I Actually Didnt Mind the Beef Stroganoff Im Partial to Dog Food Over Puke in a Bag. 

Chicken Caccitore (sp?) is the Cats Meow


----------



## brin11 (25 May 2004)

Can‘t forget the field kitchens.  Most of the time they make pretty good food similar that you would find in the mess hall...especially if you‘re buddies with the cooks.  LOL

They also leave out bread, peanut butter, etc. for those on sentry at night.


----------



## tree hugger (25 May 2004)

My favorite is the salmon filet... no one in my section really liked it so I ate it alot!  The ham steak in mustard sauce is horrid!  I definitly recommend adding the rice packets (2/3 of it at least) to the accompaning entres.  If you‘re eating hot IMP‘s, add the petit pain to the hot water with the entres.  Makes it nice and soft!


----------



## atticus (25 May 2004)

very first IMP breakfast... partially cooked ham steak and raisin sauce      . I love the breakfast in the mess though. Best thing in the world. They had pretty much anything you could imagine for breakfast. It was great.


----------



## atticus (25 May 2004)

oh and I forgot, Just a Sig Op, I have met a couple soldiers from the British army who have served with Canada on our bases and such who all say that the CF has the best food, IMP‘s included. 
...Maybe thats why you see fat soldiers... the food is just too good to resist...


----------



## GGHG_Cadet (25 May 2004)

British rations taste like @$$. Do not eat them, trust me IMPs taste waaayyy better. My uncle brought some over for for me to try and I almost gagged. I‘d rather eat ham steak then British rations.


----------



## sgt_mandal (25 May 2004)

I don‘t know about you guys but IMP‘s are a bit like eating beans, if you know what I mean.

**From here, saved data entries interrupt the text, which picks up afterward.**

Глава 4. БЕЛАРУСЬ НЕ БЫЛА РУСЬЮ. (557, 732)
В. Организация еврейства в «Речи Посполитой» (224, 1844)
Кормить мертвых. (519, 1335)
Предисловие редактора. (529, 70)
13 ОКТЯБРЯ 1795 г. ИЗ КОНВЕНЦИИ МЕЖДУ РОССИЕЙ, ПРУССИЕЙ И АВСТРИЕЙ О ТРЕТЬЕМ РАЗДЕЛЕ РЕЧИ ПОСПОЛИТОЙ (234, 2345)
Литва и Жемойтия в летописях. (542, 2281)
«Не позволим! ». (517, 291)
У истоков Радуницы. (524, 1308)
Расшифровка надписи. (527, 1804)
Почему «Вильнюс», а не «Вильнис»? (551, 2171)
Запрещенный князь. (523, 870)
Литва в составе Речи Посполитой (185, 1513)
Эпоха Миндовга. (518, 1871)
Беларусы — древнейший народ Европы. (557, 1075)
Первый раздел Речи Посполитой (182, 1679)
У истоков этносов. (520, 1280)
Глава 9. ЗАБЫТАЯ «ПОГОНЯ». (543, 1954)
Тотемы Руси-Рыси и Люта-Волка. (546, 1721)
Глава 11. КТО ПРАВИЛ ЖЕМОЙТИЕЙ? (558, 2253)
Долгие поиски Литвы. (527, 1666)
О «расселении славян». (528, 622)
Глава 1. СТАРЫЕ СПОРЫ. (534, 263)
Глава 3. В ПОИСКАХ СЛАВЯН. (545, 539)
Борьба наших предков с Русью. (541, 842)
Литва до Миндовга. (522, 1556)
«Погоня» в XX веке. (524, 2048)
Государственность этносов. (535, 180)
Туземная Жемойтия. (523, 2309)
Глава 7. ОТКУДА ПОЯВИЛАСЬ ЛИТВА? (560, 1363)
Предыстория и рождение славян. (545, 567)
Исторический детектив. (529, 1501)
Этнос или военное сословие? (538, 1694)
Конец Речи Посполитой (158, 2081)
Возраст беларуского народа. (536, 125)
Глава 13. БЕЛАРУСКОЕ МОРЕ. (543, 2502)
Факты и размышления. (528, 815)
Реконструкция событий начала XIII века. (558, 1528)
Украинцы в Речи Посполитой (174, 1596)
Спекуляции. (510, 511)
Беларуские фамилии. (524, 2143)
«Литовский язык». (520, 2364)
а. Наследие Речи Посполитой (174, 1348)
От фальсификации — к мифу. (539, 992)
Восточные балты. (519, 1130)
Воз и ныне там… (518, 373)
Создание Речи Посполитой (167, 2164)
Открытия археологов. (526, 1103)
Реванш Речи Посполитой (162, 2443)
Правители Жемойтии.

(beans, beans the musical fruit........)


----------



## scm77 (25 May 2004)

Here‘s a site with all kinds of info on IMPs.  It also has stuff about US and (shudder) British rations.  Could there be anything worse then British Army food?    

  http://www.mreinfo.com/imps.html


----------



## Tebo (25 May 2004)

I agree that the vegetarian meal packs far surpass the normal IMP line-up.  Hard to argue with bagel chips, vegetarian lasagna and sunflower seeds.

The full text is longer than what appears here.